Transcribe the stretch of entries below from the line with "الفتاوى (145, 2201)" through the line with "Success Stories (335, 414)", exactly and with both ends included; leave out all other lines.

Source material START

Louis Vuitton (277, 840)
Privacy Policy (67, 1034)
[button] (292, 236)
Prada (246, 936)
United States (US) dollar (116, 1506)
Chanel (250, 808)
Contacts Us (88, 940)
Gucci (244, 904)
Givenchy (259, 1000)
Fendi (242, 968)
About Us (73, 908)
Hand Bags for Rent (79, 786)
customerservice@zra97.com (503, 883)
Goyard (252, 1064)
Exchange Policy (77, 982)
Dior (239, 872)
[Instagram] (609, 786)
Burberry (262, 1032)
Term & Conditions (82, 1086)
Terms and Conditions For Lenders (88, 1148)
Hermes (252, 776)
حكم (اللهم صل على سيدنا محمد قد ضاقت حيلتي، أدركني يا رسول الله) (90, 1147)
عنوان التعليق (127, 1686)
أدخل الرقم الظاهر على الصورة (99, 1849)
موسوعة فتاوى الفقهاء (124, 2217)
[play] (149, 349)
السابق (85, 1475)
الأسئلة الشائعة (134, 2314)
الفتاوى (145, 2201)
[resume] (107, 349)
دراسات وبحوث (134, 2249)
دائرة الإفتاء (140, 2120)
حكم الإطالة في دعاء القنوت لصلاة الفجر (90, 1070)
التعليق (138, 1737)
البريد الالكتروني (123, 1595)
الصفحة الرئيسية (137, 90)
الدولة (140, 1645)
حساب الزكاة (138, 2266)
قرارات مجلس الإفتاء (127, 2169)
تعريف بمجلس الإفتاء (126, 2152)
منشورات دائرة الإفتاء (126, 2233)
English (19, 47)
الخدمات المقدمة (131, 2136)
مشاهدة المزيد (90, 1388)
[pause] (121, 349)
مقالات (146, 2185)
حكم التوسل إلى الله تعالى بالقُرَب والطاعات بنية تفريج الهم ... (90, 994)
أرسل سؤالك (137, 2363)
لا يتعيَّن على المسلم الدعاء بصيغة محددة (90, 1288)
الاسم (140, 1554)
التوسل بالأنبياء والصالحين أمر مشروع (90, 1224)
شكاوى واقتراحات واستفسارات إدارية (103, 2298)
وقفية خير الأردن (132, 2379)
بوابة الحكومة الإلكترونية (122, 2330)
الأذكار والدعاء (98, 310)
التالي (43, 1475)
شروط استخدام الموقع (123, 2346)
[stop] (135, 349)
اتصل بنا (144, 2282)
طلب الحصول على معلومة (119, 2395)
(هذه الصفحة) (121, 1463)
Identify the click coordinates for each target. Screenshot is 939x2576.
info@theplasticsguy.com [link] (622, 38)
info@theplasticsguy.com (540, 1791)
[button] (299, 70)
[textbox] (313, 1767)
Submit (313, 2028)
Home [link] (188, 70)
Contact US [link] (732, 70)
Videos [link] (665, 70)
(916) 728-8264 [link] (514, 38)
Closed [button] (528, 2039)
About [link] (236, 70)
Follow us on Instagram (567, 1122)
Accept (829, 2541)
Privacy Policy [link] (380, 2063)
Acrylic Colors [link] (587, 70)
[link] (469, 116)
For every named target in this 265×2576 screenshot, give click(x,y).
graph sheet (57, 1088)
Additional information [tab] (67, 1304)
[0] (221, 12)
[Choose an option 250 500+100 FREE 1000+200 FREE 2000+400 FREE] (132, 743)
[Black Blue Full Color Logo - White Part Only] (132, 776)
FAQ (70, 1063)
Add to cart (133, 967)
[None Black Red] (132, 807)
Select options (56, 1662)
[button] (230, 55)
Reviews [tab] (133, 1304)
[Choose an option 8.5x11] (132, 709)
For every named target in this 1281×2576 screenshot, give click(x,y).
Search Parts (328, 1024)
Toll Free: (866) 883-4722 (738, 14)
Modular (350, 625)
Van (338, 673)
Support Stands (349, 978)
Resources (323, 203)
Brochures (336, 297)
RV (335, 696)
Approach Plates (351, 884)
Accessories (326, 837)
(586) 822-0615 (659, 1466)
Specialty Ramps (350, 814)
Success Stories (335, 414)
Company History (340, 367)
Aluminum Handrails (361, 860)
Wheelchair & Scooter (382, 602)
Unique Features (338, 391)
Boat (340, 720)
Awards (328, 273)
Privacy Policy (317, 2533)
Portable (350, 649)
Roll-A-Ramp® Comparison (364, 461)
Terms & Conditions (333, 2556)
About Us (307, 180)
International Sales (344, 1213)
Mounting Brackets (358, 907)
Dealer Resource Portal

Source material END

• [Problem solution]:
الفتاوى (145, 2201)
[resume] (107, 349)
دراسات وبحوث (134, 2249)
دائرة الإفتاء (140, 2120)
حكم الإطالة في دعاء القنوت لصلاة الفجر (90, 1070)
التعليق (138, 1737)
البريد الالكتروني (123, 1595)
الصفحة الرئيسية (137, 90)
الدولة (140, 1645)
حساب الزكاة (138, 2266)
قرارات مجلس الإفتاء (127, 2169)
تعريف بمجلس الإفتاء (126, 2152)
منشورات دائرة الإفتاء (126, 2233)
English (19, 47)
الخدمات المقدمة (131, 2136)
مشاهدة المزيد (90, 1388)
[pause] (121, 349)
مقالات (146, 2185)
حكم التوسل إلى الله تعالى بالقُرَب والطاعات بنية تفريج الهم ... (90, 994)
أرسل سؤالك (137, 2363)
لا يتعيَّن على المسلم الدعاء بصيغة محددة (90, 1288)
الاسم (140, 1554)
التوسل بالأنبياء والصالحين أمر مشروع (90, 1224)
شكاوى واقتراحات واستفسارات إدارية (103, 2298)
وقفية خير الأردن (132, 2379)
بوابة الحكومة الإلكترونية (122, 2330)
الأذكار والدعاء (98, 310)
التالي (43, 1475)
شروط استخدام الموقع (123, 2346)
[stop] (135, 349)
اتصل بنا (144, 2282)
طلب الحصول على معلومة (119, 2395)
(هذه الصفحة) (121, 1463)
Identify the click coordinates for each target. Screenshot is 939x2576.
info@theplasticsguy.com [link] (622, 38)
info@theplasticsguy.com (540, 1791)
[button] (299, 70)
[textbox] (313, 1767)
Submit (313, 2028)
Home [link] (188, 70)
Contact US [link] (732, 70)
Videos [link] (665, 70)
(916) 728-8264 [link] (514, 38)
Closed [button] (528, 2039)
About [link] (236, 70)
Follow us on Instagram (567, 1122)
Accept (829, 2541)
Privacy Policy [link] (380, 2063)
Acrylic Colors [link] (587, 70)
[link] (469, 116)
For every named target in this 265×2576 screenshot, give click(x,y).
graph sheet (57, 1088)
Additional information [tab] (67, 1304)
[0] (221, 12)
[Choose an option 250 500+100 FREE 1000+200 FREE 2000+400 FREE] (132, 743)
[Black Blue Full Color Logo - White Part Only] (132, 776)
FAQ (70, 1063)
Add to cart (133, 967)
[None Black Red] (132, 807)
Select options (56, 1662)
[button] (230, 55)
Reviews [tab] (133, 1304)
[Choose an option 8.5x11] (132, 709)
For every named target in this 1281×2576 screenshot, give click(x,y).
Search Parts (328, 1024)
Toll Free: (866) 883-4722 (738, 14)
Modular (350, 625)
Van (338, 673)
Support Stands (349, 978)
Resources (323, 203)
Brochures (336, 297)
RV (335, 696)
Approach Plates (351, 884)
Accessories (326, 837)
(586) 822-0615 (659, 1466)
Specialty Ramps (350, 814)
Success Stories (335, 414)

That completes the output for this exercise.